### [Exercise prompt]
Below are some records; output exactly the lines from the line with "Open the shopping cart with 3 items" to the line with "Viewport: 1512px width, 799px height.", both ends kept, and nothing more.

### [Data supplied]
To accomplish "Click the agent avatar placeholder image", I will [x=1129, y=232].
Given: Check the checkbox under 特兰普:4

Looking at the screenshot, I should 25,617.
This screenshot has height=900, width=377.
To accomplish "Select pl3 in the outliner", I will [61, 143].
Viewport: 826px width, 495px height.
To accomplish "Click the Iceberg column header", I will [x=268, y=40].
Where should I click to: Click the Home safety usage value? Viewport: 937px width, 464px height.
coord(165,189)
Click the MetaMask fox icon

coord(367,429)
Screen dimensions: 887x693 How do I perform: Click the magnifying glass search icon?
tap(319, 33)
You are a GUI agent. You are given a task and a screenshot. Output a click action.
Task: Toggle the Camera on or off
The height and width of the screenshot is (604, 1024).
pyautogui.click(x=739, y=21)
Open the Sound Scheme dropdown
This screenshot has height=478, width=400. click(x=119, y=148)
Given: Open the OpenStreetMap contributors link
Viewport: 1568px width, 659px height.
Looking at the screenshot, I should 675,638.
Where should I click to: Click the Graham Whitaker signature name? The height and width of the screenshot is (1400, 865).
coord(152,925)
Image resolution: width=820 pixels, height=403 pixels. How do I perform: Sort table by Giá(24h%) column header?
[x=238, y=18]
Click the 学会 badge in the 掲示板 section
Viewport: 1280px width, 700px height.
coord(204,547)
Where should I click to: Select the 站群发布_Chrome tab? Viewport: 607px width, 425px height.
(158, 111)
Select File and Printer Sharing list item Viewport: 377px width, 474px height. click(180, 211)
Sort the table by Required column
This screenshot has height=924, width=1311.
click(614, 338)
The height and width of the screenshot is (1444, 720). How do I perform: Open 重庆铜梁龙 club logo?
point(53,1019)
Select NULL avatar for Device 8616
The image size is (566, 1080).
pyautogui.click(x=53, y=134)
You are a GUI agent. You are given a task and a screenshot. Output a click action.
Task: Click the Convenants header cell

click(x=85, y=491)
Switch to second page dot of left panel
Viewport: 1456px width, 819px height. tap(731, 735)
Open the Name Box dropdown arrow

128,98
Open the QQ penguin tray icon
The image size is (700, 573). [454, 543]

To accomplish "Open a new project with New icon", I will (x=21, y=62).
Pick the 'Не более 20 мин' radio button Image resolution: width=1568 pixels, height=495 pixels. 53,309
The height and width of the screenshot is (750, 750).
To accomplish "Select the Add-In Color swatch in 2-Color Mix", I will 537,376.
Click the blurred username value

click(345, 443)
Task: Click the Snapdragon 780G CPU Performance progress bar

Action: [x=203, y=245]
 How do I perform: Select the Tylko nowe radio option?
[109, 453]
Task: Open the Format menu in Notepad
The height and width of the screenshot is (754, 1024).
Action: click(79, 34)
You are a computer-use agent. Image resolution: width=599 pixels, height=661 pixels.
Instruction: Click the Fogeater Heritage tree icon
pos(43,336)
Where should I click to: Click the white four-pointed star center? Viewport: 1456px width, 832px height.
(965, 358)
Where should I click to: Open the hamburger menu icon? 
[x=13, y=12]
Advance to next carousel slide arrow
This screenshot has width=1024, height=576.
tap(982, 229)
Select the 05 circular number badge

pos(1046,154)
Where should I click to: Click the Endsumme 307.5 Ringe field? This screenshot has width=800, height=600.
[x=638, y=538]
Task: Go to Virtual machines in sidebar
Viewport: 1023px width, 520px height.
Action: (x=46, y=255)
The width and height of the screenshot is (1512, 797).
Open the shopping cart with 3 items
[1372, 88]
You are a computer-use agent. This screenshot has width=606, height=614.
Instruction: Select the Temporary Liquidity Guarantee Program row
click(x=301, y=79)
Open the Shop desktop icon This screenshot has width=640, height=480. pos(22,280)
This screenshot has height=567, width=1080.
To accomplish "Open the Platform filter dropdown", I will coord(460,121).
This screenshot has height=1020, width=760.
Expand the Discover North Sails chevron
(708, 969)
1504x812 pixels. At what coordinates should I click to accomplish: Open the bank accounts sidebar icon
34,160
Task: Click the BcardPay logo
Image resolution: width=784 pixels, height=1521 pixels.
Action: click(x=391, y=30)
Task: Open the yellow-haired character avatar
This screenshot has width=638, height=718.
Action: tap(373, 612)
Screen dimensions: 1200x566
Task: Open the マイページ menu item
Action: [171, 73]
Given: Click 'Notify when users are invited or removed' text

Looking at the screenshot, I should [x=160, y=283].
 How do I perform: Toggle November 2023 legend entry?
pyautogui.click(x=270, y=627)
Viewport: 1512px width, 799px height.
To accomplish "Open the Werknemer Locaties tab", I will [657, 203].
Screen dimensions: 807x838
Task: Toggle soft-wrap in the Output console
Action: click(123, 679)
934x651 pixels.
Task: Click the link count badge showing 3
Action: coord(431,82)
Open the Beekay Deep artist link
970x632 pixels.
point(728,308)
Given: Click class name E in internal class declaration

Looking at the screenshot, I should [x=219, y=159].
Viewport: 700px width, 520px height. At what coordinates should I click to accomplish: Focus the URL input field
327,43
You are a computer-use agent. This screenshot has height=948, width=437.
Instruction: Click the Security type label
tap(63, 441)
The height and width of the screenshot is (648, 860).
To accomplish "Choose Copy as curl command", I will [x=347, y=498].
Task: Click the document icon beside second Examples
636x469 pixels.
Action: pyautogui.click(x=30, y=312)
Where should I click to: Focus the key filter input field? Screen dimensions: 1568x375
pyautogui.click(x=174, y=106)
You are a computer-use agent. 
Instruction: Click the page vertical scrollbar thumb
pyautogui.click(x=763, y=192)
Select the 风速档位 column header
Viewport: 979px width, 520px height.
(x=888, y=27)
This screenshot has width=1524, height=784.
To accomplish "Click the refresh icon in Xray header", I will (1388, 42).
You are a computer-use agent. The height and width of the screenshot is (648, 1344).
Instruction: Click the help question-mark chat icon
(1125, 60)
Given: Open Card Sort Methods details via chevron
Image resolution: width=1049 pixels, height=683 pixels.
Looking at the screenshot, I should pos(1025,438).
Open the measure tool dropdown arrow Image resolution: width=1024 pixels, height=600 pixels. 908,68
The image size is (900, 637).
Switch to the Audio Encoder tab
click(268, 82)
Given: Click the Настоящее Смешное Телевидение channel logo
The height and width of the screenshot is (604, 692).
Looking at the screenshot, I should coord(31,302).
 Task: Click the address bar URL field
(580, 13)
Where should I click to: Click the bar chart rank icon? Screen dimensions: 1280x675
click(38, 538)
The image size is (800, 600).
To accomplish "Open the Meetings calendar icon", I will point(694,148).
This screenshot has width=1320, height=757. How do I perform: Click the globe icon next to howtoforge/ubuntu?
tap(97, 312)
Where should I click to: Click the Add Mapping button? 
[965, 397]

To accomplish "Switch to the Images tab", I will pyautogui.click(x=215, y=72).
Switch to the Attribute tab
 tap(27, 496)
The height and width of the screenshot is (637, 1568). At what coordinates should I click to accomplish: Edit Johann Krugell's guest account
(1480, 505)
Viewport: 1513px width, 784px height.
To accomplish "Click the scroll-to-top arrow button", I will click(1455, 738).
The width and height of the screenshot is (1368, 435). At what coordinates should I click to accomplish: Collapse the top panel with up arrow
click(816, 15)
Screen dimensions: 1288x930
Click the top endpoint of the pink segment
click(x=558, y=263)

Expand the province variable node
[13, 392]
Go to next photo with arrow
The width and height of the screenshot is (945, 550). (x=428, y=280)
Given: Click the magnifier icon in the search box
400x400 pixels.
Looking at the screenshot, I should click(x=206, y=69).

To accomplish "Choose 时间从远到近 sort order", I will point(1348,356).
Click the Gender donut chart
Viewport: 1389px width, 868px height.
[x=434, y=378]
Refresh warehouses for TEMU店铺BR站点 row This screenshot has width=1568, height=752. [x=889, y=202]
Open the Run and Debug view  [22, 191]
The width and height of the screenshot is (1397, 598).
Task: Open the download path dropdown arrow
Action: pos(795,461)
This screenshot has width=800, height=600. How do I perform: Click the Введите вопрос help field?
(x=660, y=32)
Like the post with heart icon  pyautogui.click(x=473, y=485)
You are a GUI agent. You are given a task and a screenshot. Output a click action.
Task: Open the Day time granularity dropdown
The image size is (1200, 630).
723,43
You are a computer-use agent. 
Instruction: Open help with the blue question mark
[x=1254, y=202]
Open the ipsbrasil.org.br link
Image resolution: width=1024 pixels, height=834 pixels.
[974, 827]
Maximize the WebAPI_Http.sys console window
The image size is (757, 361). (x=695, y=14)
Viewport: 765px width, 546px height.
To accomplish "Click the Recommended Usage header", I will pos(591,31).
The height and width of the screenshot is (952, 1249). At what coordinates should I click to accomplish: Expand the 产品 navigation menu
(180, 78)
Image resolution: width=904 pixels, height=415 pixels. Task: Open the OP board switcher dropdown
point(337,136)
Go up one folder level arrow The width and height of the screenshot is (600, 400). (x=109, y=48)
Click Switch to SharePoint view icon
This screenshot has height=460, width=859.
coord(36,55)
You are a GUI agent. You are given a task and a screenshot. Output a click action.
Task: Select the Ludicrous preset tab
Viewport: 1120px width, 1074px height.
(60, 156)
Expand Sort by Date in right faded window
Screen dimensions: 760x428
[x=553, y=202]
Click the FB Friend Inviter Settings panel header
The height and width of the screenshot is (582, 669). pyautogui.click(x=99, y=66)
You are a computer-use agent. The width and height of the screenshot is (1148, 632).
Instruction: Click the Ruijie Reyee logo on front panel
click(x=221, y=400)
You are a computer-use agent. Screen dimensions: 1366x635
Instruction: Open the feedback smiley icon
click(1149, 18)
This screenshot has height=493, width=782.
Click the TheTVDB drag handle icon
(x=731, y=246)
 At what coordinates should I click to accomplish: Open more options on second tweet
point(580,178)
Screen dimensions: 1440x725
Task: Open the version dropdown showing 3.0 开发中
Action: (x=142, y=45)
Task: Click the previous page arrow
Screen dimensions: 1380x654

### [Result for this exercise]
Open the shopping cart with 3 items
[1372, 88]
You are a computer-use agent. This screenshot has width=606, height=614.
Instruction: Select the Temporary Liquidity Guarantee Program row
click(x=301, y=79)
Open the Shop desktop icon This screenshot has width=640, height=480. pos(22,280)
This screenshot has height=567, width=1080.
To accomplish "Open the Platform filter dropdown", I will coord(460,121).
This screenshot has height=1020, width=760.
Expand the Discover North Sails chevron
(708, 969)
1504x812 pixels. At what coordinates should I click to accomplish: Open the bank accounts sidebar icon
34,160
Task: Click the BcardPay logo
Image resolution: width=784 pixels, height=1521 pixels.
Action: click(x=391, y=30)
Task: Open the yellow-haired character avatar
This screenshot has width=638, height=718.
Action: tap(373, 612)
Screen dimensions: 1200x566
Task: Open the マイページ menu item
Action: [171, 73]
Given: Click 'Notify when users are invited or removed' text

Looking at the screenshot, I should [x=160, y=283].
 How do I perform: Toggle November 2023 legend entry?
pyautogui.click(x=270, y=627)
Viewport: 1512px width, 799px height.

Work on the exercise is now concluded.